New Yorkers from Manhattan to Rochester will take to the polls to vote yes or no to holding a constitutional convention to redraft the document that was most recently updated in 1938.

The state’s last constitutional convention was held in 1967, when Robert F. Kennedy was New York’s junior senator, but voters eventually rejected the proposed changes.

A “yes” vote on Tuesday would trigger a two-year-long process: In 2018, voters would select delegates to the constitutional convention—three from each senate district and 15 statewide “at-large” delegates. The convention itself would take place in April 2019, when delegates would propose amendments and agree on which ones to put before voters.

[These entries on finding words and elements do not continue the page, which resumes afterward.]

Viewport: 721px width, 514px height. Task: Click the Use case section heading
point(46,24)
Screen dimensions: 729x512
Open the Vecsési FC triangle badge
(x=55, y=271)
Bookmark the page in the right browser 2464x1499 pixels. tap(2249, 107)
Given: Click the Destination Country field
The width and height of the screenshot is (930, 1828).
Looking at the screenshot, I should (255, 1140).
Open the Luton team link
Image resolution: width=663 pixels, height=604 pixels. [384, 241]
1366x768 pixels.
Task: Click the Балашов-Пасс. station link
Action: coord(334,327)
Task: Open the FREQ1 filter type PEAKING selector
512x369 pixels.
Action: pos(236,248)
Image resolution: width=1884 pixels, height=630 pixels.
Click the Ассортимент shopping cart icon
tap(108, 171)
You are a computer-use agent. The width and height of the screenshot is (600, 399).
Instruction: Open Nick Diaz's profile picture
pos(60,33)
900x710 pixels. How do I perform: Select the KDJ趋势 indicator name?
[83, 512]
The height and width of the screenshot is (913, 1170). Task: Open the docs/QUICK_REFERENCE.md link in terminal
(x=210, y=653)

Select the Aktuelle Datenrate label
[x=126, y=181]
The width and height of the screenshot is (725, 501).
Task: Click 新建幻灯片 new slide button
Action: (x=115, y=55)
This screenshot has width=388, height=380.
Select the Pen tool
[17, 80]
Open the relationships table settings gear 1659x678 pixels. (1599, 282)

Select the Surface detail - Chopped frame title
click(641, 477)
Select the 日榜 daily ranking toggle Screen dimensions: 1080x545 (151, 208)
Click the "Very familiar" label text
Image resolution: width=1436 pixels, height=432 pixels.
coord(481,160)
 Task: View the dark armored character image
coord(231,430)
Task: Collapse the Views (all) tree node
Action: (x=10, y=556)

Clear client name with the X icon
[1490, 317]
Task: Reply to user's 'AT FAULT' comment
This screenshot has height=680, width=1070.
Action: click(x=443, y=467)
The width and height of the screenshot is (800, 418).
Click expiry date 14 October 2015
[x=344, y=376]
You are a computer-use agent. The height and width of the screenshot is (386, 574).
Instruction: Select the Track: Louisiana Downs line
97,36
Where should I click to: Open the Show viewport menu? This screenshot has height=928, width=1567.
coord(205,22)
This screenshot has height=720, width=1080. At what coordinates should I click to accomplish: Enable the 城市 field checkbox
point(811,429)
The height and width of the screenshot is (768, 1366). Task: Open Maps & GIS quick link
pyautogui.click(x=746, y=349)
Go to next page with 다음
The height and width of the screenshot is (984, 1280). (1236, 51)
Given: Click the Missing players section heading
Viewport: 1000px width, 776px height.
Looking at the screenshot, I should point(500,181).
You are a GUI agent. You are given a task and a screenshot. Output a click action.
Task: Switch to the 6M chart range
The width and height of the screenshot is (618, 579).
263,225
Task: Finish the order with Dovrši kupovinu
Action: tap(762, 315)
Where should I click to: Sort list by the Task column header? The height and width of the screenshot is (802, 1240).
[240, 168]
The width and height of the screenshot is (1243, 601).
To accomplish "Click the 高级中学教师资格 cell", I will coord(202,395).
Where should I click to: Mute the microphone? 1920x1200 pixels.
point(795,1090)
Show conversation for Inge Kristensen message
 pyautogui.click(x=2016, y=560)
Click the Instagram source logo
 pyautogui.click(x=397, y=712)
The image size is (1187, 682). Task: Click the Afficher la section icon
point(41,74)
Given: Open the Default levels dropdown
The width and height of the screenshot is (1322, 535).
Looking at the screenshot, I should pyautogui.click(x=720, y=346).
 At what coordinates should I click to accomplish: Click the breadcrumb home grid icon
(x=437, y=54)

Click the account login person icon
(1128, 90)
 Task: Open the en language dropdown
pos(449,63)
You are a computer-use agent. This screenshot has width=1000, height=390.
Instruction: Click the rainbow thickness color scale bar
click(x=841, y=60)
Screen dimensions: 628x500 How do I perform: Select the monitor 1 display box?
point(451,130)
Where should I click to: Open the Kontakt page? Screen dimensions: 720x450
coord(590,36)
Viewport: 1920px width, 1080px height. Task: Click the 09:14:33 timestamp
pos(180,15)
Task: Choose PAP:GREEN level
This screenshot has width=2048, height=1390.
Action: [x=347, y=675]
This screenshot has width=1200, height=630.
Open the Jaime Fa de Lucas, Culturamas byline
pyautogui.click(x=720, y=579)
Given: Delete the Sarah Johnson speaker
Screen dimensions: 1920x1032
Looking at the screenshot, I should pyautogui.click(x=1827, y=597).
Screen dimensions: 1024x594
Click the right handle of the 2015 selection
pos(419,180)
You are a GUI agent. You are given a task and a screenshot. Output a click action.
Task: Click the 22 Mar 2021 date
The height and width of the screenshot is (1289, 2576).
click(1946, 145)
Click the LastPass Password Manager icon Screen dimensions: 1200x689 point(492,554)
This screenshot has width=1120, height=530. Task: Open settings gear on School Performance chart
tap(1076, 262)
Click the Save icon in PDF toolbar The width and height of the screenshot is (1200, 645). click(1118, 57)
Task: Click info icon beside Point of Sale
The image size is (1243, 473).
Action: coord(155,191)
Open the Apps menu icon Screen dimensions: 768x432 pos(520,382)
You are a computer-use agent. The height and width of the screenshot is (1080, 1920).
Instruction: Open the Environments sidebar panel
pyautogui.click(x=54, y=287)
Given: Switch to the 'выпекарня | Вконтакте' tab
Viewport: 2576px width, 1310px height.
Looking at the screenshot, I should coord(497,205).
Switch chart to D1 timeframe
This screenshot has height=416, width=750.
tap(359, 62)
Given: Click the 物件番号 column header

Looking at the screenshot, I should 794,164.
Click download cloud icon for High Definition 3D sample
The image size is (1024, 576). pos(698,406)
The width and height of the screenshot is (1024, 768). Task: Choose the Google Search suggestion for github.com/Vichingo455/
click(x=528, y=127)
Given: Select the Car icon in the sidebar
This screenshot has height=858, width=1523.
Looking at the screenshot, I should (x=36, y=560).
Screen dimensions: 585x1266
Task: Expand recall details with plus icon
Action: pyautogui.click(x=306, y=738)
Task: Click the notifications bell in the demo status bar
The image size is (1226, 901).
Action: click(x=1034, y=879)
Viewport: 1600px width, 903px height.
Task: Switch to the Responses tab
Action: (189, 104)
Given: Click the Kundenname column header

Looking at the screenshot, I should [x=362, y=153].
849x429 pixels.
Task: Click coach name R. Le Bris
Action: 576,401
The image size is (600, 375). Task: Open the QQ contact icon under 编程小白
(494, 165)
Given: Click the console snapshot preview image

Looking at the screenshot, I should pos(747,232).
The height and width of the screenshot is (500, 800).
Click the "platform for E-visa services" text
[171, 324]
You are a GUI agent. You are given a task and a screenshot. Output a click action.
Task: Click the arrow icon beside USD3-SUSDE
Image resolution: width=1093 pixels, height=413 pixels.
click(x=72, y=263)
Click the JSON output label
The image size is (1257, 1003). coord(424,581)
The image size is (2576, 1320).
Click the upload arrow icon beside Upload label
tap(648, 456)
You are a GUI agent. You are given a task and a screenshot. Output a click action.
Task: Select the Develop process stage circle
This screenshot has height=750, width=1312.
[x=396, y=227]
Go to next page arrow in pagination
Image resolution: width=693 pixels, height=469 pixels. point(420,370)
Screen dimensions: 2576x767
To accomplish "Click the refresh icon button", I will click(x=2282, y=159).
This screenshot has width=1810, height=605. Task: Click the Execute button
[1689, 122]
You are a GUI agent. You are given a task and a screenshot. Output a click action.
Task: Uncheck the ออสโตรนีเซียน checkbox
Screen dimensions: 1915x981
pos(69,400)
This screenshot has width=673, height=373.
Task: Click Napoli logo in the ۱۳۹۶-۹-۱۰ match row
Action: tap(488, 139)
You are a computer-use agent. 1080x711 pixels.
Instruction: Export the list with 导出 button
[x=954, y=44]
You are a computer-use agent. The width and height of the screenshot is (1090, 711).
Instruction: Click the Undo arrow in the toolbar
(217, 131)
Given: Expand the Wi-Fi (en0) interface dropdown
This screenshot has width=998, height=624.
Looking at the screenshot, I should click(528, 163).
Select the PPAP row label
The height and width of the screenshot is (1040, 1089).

The debate over whether to support a convention has divided groups that are otherwise allies, like the League of Women Voters of New York and Planned Parenthood. The former sees the convention as an opportunity to celebrate the 100th anniversary of women’s suffrage in New York with a strong message to the capital while the latter warns that the process is “complicated, expensive, and potentially dangerous.” New York Governor Andrew Cuomo has put his thumb on the scale for the “no” side, stating publicly that he will vote against the measure after initially indicating support of it.

The latest polls show overwhelming opposition to the constitutional convention, and according to the FiveThirtyEight Politics Podcast turnout is expected to be low.